What Writers Are Reading: Patrice Nganang

by    /  March 30, 2021  / Comments Off on What Writers Are Reading: Patrice Nganang

Patrice Nganang image

Photo: via nganang.com


Born in Yaounde, Cameroon in 1970, Patrice Nganang is an activist, writer, literary scholar, and is currently working as a professor at Stony Brook University in New York. Since 1995 he has published three scholarly books and twelve creative works, written in French, German, and English. His creative writings come in a variety of forms from his poetry collection Apologie du Vandale, to novels like Temps de chienand La promesse de fleurs, and Contre Biya: Procès d’un Tyran, a collection of essays. As an activist, he has consistently challenged the Cameroonian government for silencing and arresting people who protested — including himself — against these wrong doings. Nganang, along with a group of other scholars, started the campaign Generation Change, a citizen movement that works to improve general living conditions in Cameroon while making a call for solidarity and responsibility. 

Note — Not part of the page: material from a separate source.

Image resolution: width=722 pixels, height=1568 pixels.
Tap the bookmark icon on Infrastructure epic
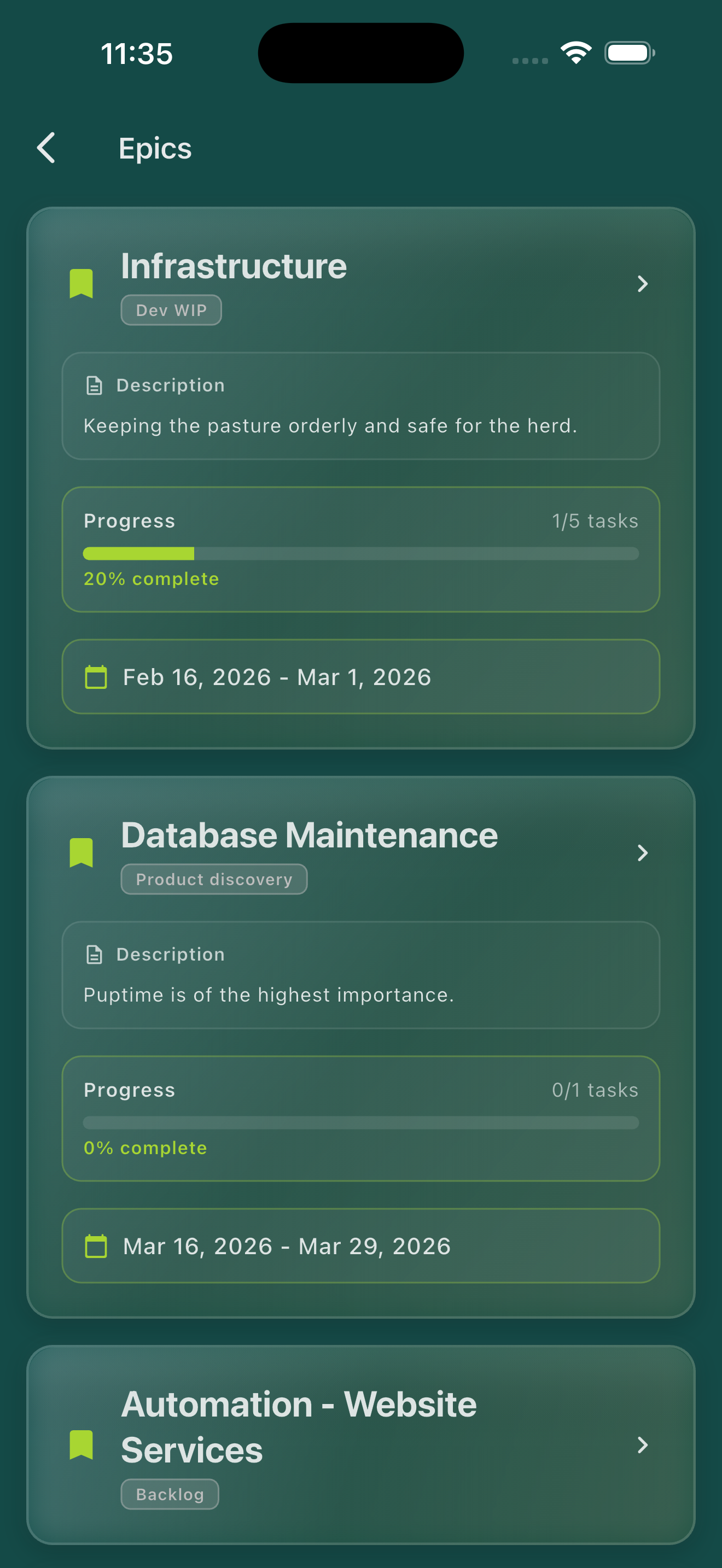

What are you reading right now? 

As a professor, reading is my profession, everyday activity, and the bread and butter of my daily life. It is true that I have blended my professional reading with the reading I do out of passion for books. For instance, my interest in Blackness informs my choice of reading quite heavily. And the fact that I tend to read systematically is probably a consequence of my own professional training. I am currently very interested in reading novels in verse, written by Black writers Evaristo, Oho Bambe, Kwame Elexander, Safia Elhillo.

What stories and authors inspired you to become a writer? 

It depends. As an adolescent, comic books, the writings of Victor Hugo, Ernest Hemingway, Albert Camus, Jean-Paul Sartre, particularly Words. And then when I started writing again as a student, Bertolt Brecht, for sure. German writers in general, particularly because I was interested in reading anything that was part of the non-French world. Japanese No theater, for instance. You see, I was raised reading books in French, and I could not reconcile the oppressive nature of the French political system we experienced at home, with a love for the literature written by French writers. And, of course, German literature also came with the heavy burden of German history, and the necessity for writers to be committed to a very democratic understanding of the world. And to be willing take risks for that.

What are your reading habits like? 

I read and stop, this book, that book, without distinction. Sometimes I read all the books of an author, and then move to other writers. I just finished reading the books by Cameroonian writer Max Lobe, and now it is Yvonne Adhiambo Owuor I am reading, after this I am reading Imbolo Mbue.

Do you have any reading suggestions for Sampsonia Way readers? 

Imbolo Mbue, Max Lobe, Djaili Amadou Amal, and Jonathan Franzen.

How does what you are reading impact what you are writing?

It is impossible to write without reading. Both come together and work together. Writers are readers and readers are writers. As such, when I do not read, I write, and when I do not write, I read. There are two kinds of readings that are essential, or that have become essential for me as a writer. Reading archival material and reading what is published through social media. Both have literally transformed my writing, and I would say even more than reading novels.

Are there any authors or stories that you would consider an essential read?

Bertolt Brecht, Wole Soyinka, Friedrich Nietzsche, these are writers and thinkers I always come back to. I may also add Aimé Césaire. I used to read his Cahier d’un retour au pays natal to put my mind back together. I still do that with Nietzsche’s Birth of Tragedy. I read Tragedy every year.

Is there anything else that you would like to share about reading and/or writing? 

Reading has changed a lot, particularly because of social media. If during the ’80s television had transformed writing as David Foster Wallace or even people like Barthes and others remind us, social media has had a similarly transformative impact on writing. Cinema also had such an impact on writing during the forties, and Faulkner is unthinkable without its impact, or Baldwin without Black religious structures his strong moral sense combined with a certain transgressive need. Social media is similar for us, it rejuvenates writing, even if we still need to think the impact through. It is still so new!